━━ Data shown
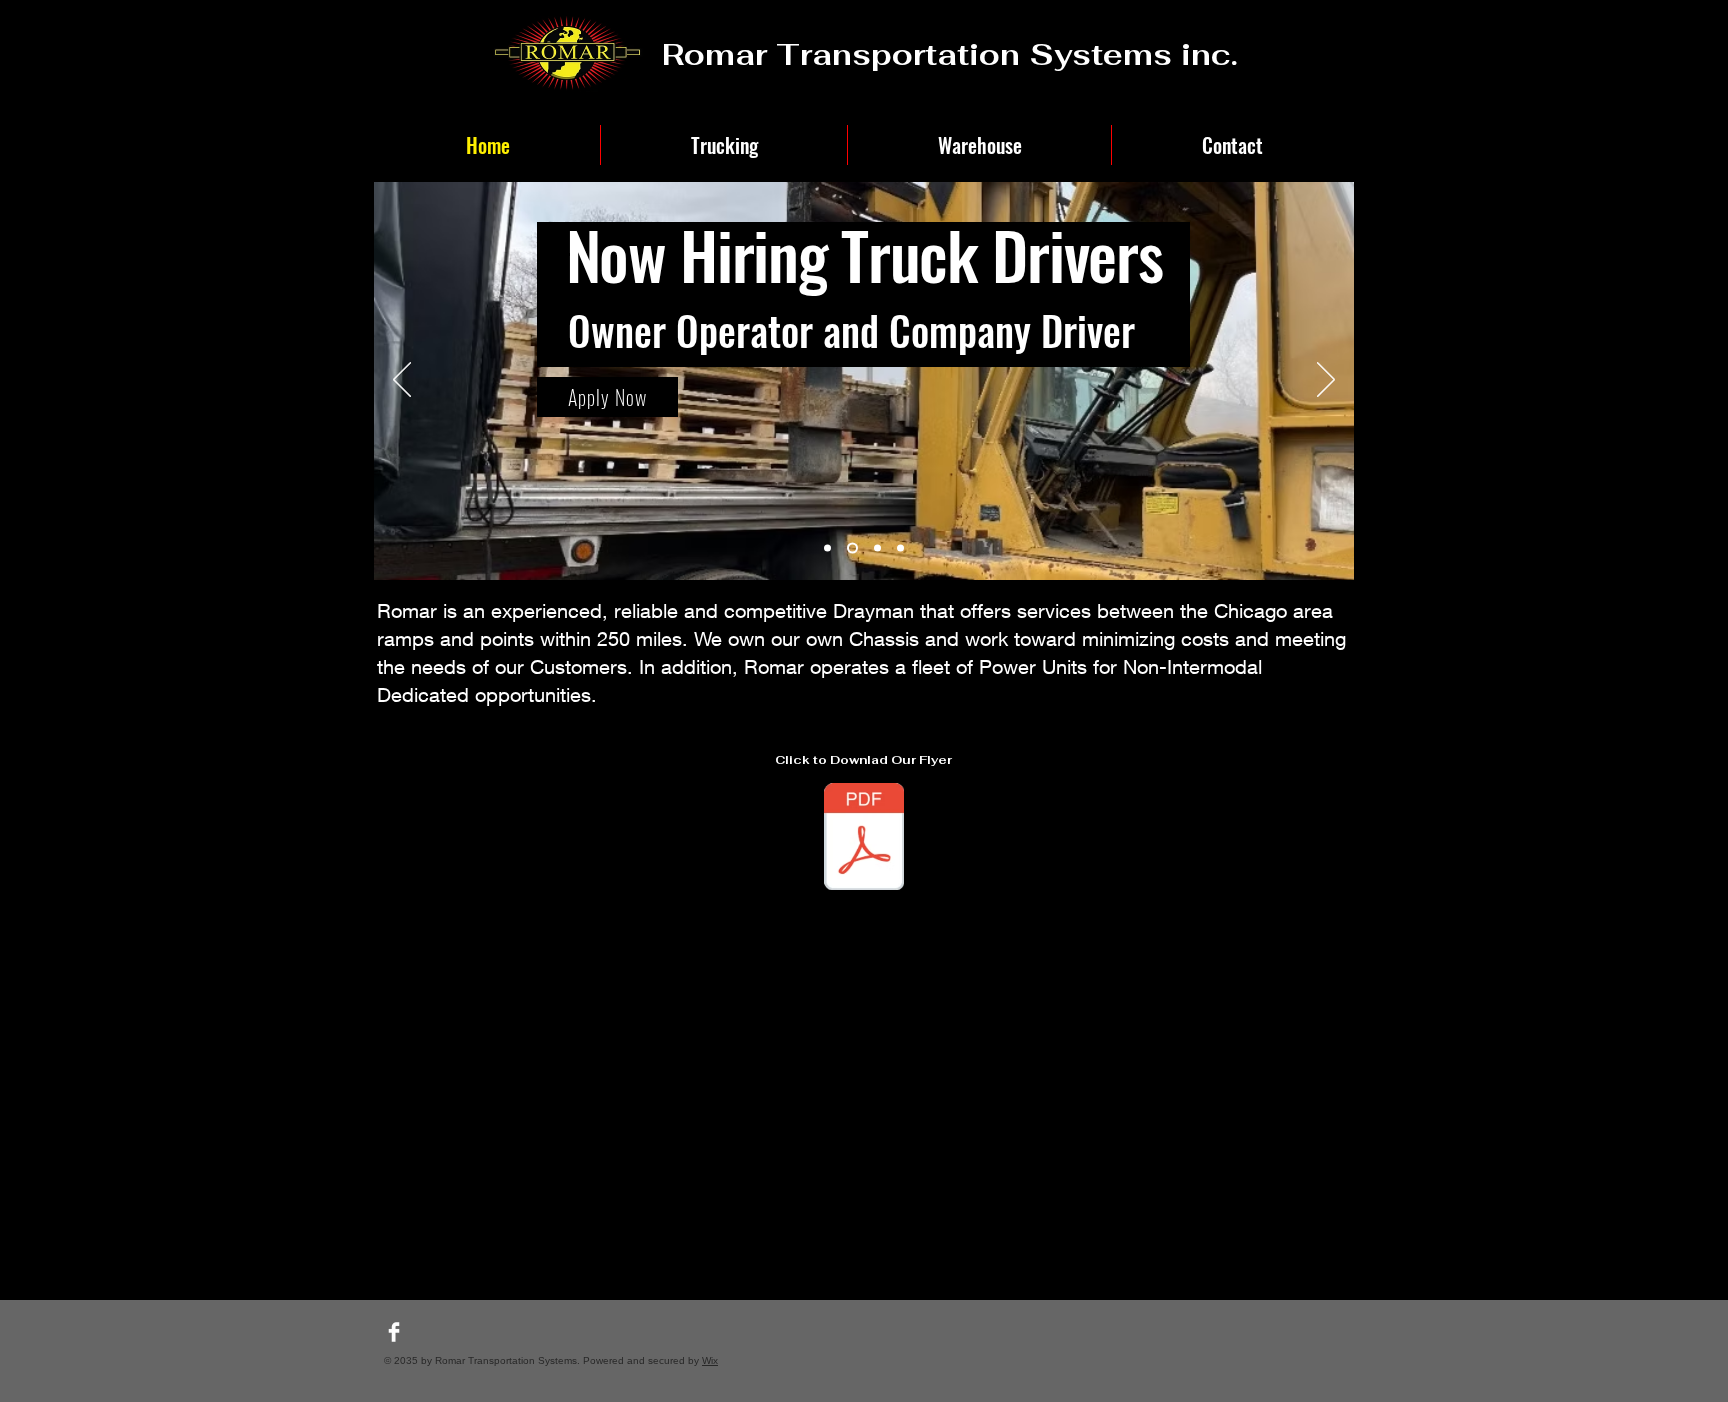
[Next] (1326, 381)
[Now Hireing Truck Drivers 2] (900, 548)
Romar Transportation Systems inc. (950, 54)
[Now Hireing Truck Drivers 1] (852, 548)
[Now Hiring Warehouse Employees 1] (827, 548)
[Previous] (402, 381)
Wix (710, 1360)
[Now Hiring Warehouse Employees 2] (877, 548)
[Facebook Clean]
━━━━
▸ **Task to carry out**
Set each line down exactly, beginning at the one containing "[Now Hireing Truck Drivers 2] (900, 548)" and ending at the last line of the material above.

▸ **Your response**
[Now Hireing Truck Drivers 2] (900, 548)
Romar Transportation Systems inc. (950, 54)
[Now Hireing Truck Drivers 1] (852, 548)
[Now Hiring Warehouse Employees 1] (827, 548)
[Previous] (402, 381)
Wix (710, 1360)
[Now Hiring Warehouse Employees 2] (877, 548)
[Facebook Clean]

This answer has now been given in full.